Problem requirements -
Copy out every line of the data below word for word, leaving out the pictures.

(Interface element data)
****************
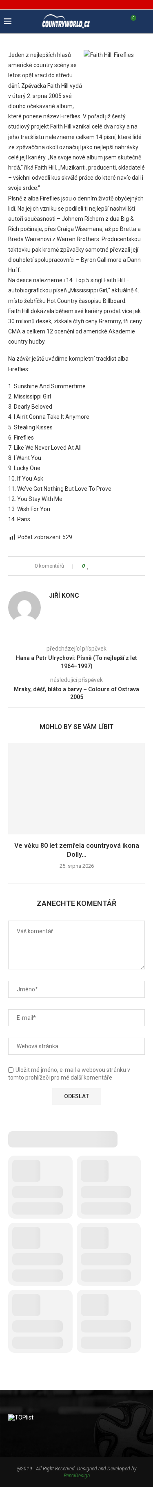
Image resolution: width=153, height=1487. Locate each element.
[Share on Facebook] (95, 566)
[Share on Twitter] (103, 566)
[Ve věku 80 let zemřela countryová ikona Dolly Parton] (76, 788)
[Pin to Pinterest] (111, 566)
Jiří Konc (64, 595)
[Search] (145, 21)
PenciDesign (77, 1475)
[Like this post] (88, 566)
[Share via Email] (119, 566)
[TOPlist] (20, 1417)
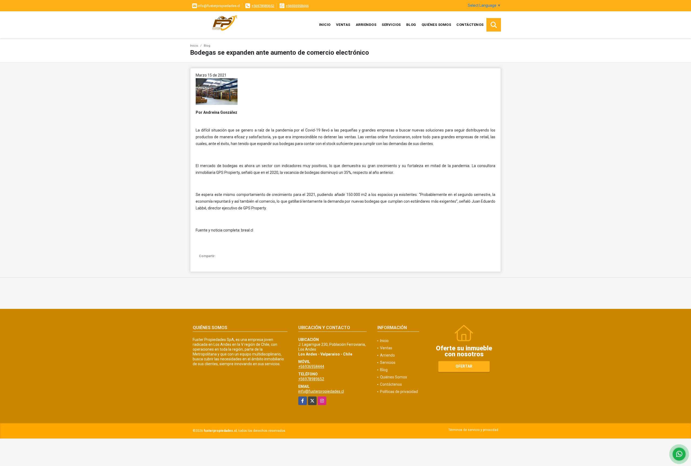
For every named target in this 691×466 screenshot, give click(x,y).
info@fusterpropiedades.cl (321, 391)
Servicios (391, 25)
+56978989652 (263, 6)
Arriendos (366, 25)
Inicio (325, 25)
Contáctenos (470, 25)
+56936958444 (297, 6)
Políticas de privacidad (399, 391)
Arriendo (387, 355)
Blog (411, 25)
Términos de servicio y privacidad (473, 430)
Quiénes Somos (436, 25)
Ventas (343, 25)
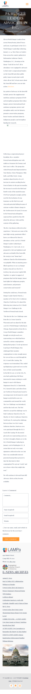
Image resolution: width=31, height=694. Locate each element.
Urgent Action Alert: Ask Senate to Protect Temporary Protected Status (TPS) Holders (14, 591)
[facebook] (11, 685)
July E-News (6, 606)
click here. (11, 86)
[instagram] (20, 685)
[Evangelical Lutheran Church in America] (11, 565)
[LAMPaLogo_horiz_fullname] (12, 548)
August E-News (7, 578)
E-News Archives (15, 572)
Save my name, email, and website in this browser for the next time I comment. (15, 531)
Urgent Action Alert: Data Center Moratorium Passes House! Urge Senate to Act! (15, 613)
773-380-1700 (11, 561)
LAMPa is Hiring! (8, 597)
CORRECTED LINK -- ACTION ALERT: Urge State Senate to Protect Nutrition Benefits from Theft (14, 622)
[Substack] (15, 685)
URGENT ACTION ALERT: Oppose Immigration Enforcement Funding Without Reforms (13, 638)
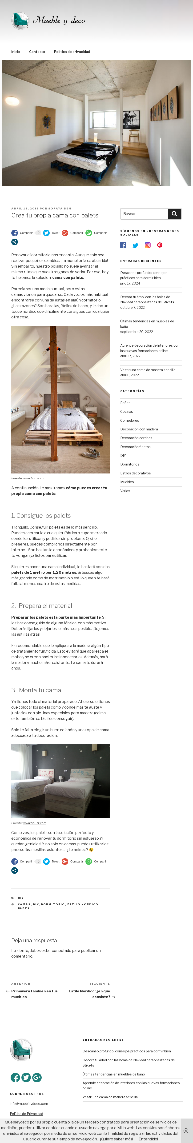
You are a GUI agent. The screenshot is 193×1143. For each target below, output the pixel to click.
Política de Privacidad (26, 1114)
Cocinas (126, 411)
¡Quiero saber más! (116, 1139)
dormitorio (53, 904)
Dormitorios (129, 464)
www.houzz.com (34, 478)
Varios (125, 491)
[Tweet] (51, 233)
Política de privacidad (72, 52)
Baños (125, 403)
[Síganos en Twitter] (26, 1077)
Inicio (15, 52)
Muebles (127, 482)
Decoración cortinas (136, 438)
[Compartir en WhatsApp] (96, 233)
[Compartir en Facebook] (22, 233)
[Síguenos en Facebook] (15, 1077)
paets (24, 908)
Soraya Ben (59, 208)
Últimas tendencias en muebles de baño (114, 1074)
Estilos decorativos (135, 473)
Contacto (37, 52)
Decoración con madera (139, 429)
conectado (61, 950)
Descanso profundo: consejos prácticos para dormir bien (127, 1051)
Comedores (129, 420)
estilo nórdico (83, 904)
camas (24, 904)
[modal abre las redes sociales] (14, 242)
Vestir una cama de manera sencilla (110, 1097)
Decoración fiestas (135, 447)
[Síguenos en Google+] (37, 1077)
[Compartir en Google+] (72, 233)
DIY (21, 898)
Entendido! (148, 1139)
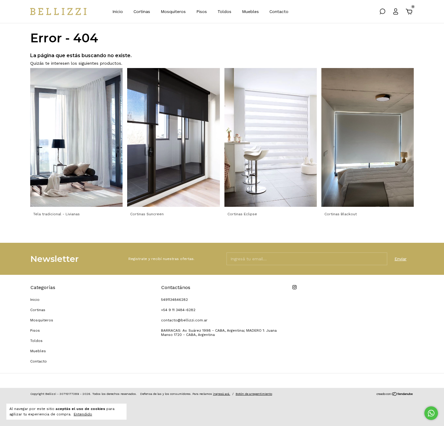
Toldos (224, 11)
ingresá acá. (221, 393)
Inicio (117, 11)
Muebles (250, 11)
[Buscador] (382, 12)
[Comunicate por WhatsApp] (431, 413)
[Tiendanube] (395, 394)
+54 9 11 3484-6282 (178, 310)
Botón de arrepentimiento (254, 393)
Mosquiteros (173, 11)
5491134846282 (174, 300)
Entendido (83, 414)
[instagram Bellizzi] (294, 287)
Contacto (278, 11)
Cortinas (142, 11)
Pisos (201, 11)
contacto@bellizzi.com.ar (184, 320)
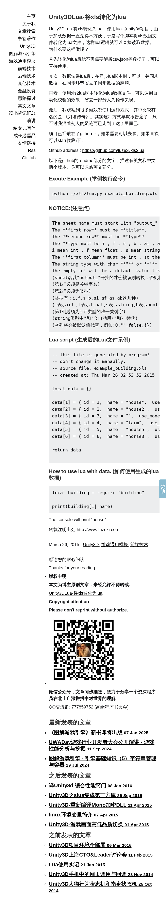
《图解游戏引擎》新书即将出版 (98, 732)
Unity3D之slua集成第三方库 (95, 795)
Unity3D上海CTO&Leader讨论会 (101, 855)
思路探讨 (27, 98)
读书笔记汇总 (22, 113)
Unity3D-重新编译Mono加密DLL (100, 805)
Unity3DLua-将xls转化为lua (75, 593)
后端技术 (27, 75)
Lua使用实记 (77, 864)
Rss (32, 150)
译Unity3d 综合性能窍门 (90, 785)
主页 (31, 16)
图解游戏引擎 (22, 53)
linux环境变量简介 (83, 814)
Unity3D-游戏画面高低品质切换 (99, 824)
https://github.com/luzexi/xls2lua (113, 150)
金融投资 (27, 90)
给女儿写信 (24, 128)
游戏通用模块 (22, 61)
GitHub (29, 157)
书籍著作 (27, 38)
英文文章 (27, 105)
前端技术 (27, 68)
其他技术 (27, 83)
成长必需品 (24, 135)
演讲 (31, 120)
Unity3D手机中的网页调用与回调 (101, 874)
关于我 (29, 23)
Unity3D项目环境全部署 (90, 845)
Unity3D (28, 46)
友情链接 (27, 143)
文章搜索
****************
Solution for this problem -
Image resolution: width=153, height=1487. Locate each element.
[Share on Facebook] (95, 566)
[Share on Twitter] (103, 566)
[Ve věku 80 let zemřela countryová ikona Dolly Parton] (76, 788)
[Pin to Pinterest] (111, 566)
Jiří Konc (64, 595)
[Search] (145, 21)
PenciDesign (77, 1475)
[Like this post] (88, 566)
[Share via Email] (119, 566)
[TOPlist] (20, 1417)
For every named target in this 691×466 screenshot, give click(x,y).
info@fusterpropiedades.cl (321, 391)
Servicios (391, 25)
+56978989652 (263, 6)
Arriendos (366, 25)
Inicio (325, 25)
Contáctenos (470, 25)
+56936958444 (297, 6)
Políticas de privacidad (399, 391)
Arriendo (387, 355)
Blog (411, 25)
Términos de servicio y privacidad (473, 430)
Quiénes Somos (436, 25)
Ventas (343, 25)
Image resolution: width=31, height=694. Locate each element.
Urgent Action Alert: Ask Senate to Protect Temporary Protected Status (TPS) Holders (14, 591)
[facebook] (11, 685)
July E-News (6, 606)
click here. (11, 86)
[instagram] (20, 685)
[Evangelical Lutheran Church in America] (11, 565)
[LAMPaLogo_horiz_fullname] (12, 548)
August E-News (7, 578)
E-News Archives (15, 572)
Save my name, email, and website in this browser for the next time I comment. (15, 531)
Urgent Action Alert: Data Center Moratorium Passes House! Urge Senate to Act! (15, 613)
773-380-1700 (11, 561)
LAMPa is Hiring! (8, 597)
CORRECTED LINK -- ACTION ALERT: Urge State Senate to Protect Nutrition Benefits from Theft (14, 622)
[Substack] (15, 685)
URGENT ACTION ALERT: Oppose Immigration Enforcement Funding Without Reforms (13, 638)
You are a GUI agent. The screenshot is 193×1143. For each target below, output the pixel to click.
Política de Privacidad (26, 1114)
Cocinas (126, 411)
¡Quiero saber más! (116, 1139)
dormitorio (53, 904)
Dormitorios (129, 464)
www.houzz.com (34, 478)
Varios (125, 491)
[Tweet] (51, 233)
Política de privacidad (72, 52)
Baños (125, 403)
[Síganos en Twitter] (26, 1077)
Inicio (15, 52)
Muebles (127, 482)
Decoración cortinas (136, 438)
[Compartir en WhatsApp] (96, 233)
[Compartir en Facebook] (22, 233)
[Síguenos en Facebook] (15, 1077)
paets (24, 908)
Soraya Ben (59, 208)
Últimas tendencias en muebles de baño (114, 1074)
Estilos decorativos (135, 473)
Contacto (37, 52)
Decoración con madera (139, 429)
conectado (61, 950)
Descanso profundo: consejos prácticos para dormir bien (127, 1051)
Comedores (129, 420)
estilo nórdico (83, 904)
camas (24, 904)
[modal abre las redes sociales] (14, 242)
Vestir una cama de manera sencilla (110, 1097)
Decoración fiestas (135, 447)
[Síguenos en Google+] (37, 1077)
[Compartir en Google+] (72, 233)
DIY (21, 898)
Entendido! (148, 1139)
Toldos (224, 11)
ingresá acá. (221, 393)
Inicio (117, 11)
Muebles (250, 11)
[Buscador] (382, 12)
[Comunicate por WhatsApp] (431, 413)
[Tiendanube] (395, 394)
+54 9 11 3484-6282 (178, 310)
Botón de arrepentimiento (254, 393)
Mosquiteros (173, 11)
5491134846282 (174, 300)
Entendido (83, 414)
[instagram Bellizzi] (294, 287)
Contacto (278, 11)
Cortinas (142, 11)
Pisos (201, 11)
contacto@bellizzi.com.ar (184, 320)
《图解游戏引擎》新书即将出版 (98, 732)
Unity3D之slua集成第三方库 (95, 795)
Unity3D上海CTO&Leader讨论会 (101, 855)
思路探讨 (27, 98)
读书笔记汇总 (22, 113)
Unity3D-重新编译Mono加密DLL (100, 805)
Unity3DLua-将xls转化为lua (75, 593)
后端技术 (27, 75)
Lua使用实记 (77, 864)
Rss (32, 150)
译Unity3d 综合性能窍门 (90, 785)
主页 (31, 16)
图解游戏引擎 (22, 53)
linux环境变量简介 (83, 814)
Unity3D-游戏画面高低品质切换 (99, 824)
https://github.com/luzexi/xls2lua (113, 150)
金融投资 (27, 90)
给女儿写信 (24, 128)
游戏通用模块 (22, 61)
GitHub (29, 157)
书籍著作 (27, 38)
英文文章 (27, 105)
前端技术 (27, 68)
其他技术 (27, 83)
成长必需品 (24, 135)
演讲 (31, 120)
Unity3D手机中的网页调用与回调 (101, 874)
关于我 (29, 23)
Unity3D项目环境全部署 (90, 845)
Unity3D (28, 46)
友情链接 (27, 143)
文章搜索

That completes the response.